Table of contents

Database Design 101

Posted on

Jul 17, 2023

Think about any application idea you’d like to implement. Chances are, you’ll eventually need a database, as storing your application data is essential.

Long before choosing the database type, driver, and where to deploy it, you should decide how to organize the data to store it in an efficient, accurate, and maintainable way. This involves the concept of database design; in this article, we will talk about basic things you should know to correctly model your data organization. The principles described in this article are mainly applicable to relational database design.

Understanding Your Data

To start designing a database, you should clearly understand your data from the business requirements side. These are some valuable questions to ask yourself or the business at the start:

What is the main objective of the application that will use the database? What entities do we store?

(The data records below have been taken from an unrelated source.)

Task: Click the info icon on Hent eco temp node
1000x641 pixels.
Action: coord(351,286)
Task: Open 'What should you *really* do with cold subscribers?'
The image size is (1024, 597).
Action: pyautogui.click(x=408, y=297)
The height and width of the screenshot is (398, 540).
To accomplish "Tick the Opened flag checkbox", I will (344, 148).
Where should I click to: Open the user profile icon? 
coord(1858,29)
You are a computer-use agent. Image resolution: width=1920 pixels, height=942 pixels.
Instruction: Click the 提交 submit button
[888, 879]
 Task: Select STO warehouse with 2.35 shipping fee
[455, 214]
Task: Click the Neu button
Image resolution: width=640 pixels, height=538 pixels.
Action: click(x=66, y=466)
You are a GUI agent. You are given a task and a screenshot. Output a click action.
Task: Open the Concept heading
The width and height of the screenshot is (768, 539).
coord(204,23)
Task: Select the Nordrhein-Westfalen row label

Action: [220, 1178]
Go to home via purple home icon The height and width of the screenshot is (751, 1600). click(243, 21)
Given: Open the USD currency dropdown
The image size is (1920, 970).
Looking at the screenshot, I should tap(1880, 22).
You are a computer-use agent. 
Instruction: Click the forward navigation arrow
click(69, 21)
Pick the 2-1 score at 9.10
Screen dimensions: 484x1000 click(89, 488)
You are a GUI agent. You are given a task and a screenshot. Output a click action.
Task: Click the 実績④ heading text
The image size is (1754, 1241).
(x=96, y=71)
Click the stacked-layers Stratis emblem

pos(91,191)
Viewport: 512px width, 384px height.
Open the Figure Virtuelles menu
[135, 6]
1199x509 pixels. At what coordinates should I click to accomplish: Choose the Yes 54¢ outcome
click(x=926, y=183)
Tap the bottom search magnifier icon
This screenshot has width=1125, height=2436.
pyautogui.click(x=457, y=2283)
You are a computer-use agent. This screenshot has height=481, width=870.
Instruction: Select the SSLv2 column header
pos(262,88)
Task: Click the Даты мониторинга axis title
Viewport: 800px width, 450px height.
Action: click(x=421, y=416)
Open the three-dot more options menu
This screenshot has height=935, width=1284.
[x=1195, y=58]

The first thing you need to understand is the database scope. What exactly are you storing? How are these objects related to each other? Are there any hierarchies or dependencies? It’s imperative to be as specific as possible here because even a tiny change in the structure may lead to a severe redesign later.

Who is going to use the data? What are some use cases?

An application might have more than one type of users, and they might need access to different data or manipulate it differently. Write down some primary use cases and think through possible edge cases.

What are future growth plans for the database?

Another vital piece you should consider in the beginning is how the application might evolve over time and ensure that the database can adapt to future needs. Having an idea of what changes may be required in the future can give you an understanding of the data structure.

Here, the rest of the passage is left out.